◆ **Exercises to complete**
**a)** For the passage on Manandyan below, state whether each statement agrees with it: (i) Manandyan stepped down as dean in September 1923; (ii) Manandyan stopped lecturing on the history of the Armenian nation once he left the deanship; (iii) a bronze bust of Manandyan stands in the lobby of the central building of Yerevan State University. Answer yes or no for each, quoting the deciding words.
**b)** Reproduce word for word the stretch of the passage on Manandyan from "Thanks to Manandyan's" through "ancient Armenian capitals.".
**c)** Write what follows the passage on Manandyan, continuing it from its last sentence.

◆ **Passage given**
= = =

Thanks to Manandyan's lectures, students at the faculty became aware of the importance of the Armenian language and studied Old Armenian. He also regularly took students on archaeological expeditions to uncover ancient Armenian capitals.

The scholar also placed great importance on music. Through his efforts, a university student choir and orchestra were established. In one of his letters addressed to his daughter Eleonora, he also urged her not to neglect music—piano lessons, otherwise she would later regret it, as he did himself: “The Armenian soul is very enraged and saddened due to objective historical reasons. In my opinion, Armenians desperately need visual arts and music... It is through music and visual arts that Armenians should endure the unspoken sufferings of their past and alleviate the heavy burden of sorrow accumulated in our hearts.”

Most of the letters addressed to his wife and daughter were dedicated to the university and the nation. These were Manandyan's reflections, for which he almost apologized to his loved ones, saying that his letters were one-sided, as his entire life was connected with the university: “Our life never had any other content or direction.”

=== Resignation ===
In September 1923, Manandyan decided to step down from his position as dean.

After Manandyan, the Department of Historiography was headed by Manuk Abeghyan, while Manandyan continued to deliver his lectures on the history of the Armenian nation until 1931, simultaneously advancing scientific publications at the university. He wrote: "Unfortunately, our nation does not realize that it can contribute new insights even to the greatest European scholars through its university and its new generation, which, through the flames of suffering, have managed to develop new perspectives as deep as our own suffering." The bronze bust of Manandyan, installed in the lobby of the central building of Yerevan State University, symbolizes the role of the outstanding scholar and educator in the establishment, development, and advancement of university education and science.

= = =

◆ **Recorded data**
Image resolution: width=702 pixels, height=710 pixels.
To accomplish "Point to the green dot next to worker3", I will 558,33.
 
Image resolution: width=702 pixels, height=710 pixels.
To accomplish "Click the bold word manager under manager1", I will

= = =

◆ **The answers**
**a)**
(i) Yes: "In September 1923, Manandyan decided to step down from his position as dean."
(ii) No: "Manandyan continued to deliver his lectures on the history of the Armenian nation until 1931"
(iii) Yes: "The bronze bust of Manandyan, installed in the lobby of the central building of Yerevan State University"

**b)**
Thanks to Manandyan's lectures, students at the faculty became aware of the importance of the Armenian language and studied Old Armenian. He also regularly took students on archaeological expeditions to uncover ancient Armenian capitals.

**c)**
== Legacy ==
Manandyan entered the field of Armenology as a philologist. His extensive research in philology and linguistics later defined the depth and versatility of the works of this renowned historian, dedicated to the history of the Armenian people. During his fruitful scientific career, he authored more than 150 works in Armenian, Russian, German, and other languages, leaving a distinguished mark on the development of Armenian historiography.

=== Philological research ===
Even during his years of teaching at the Gevorgyan Seminary in Etchmiadzin, Manandyan devoted much time to studying the rich manuscripts of the Matenadaran, publishing notable articles and reviews in the journal “Ararat”. According to the great Armenologist, a comprehensive understanding of Armenian history is impossible without a detailed study of Ancient Armenian and foreign sources. From this perspective, the research conducted by H. Acharian and H. Manandyan on Armenian martyrological literature of the 12th–19th centuries is very significant. As a result of this work, the two-volume “Armenian Neo-martyrs” was published in 1902, followed by a comparative-analytical edition of the same collection the following year. Manandyan's primary goal in compiling this work was to identify all sources that could be used to obtain reliable information about the internal life of Armenians under Muslim rule.

During his years of teaching at the seminary, Manandyan also worked on Armenian translations of Greek philosophical works, studying Grecophile texts. The eminent scholar had his own research method. He didn't work on a single cohesive task, he initially examined separate links in the overall chain and then proceeded to contextual and comprehensive research. The result of these studies were works such as "The Problem of David the Invincible in a New Light" (1904), "Excerpts from the Chronicle of Eusebius of Caesarea in an Ancient Manuscript" (1905), "Commentary on Aristotle's Categories Presented by Elias of Alexandria" (1911), and other works, notably the monumental monograph "The Grecophile School/ Hellenizing school- Грекофильская школа and its Periods of Development" (1925), which summarizes this entire period.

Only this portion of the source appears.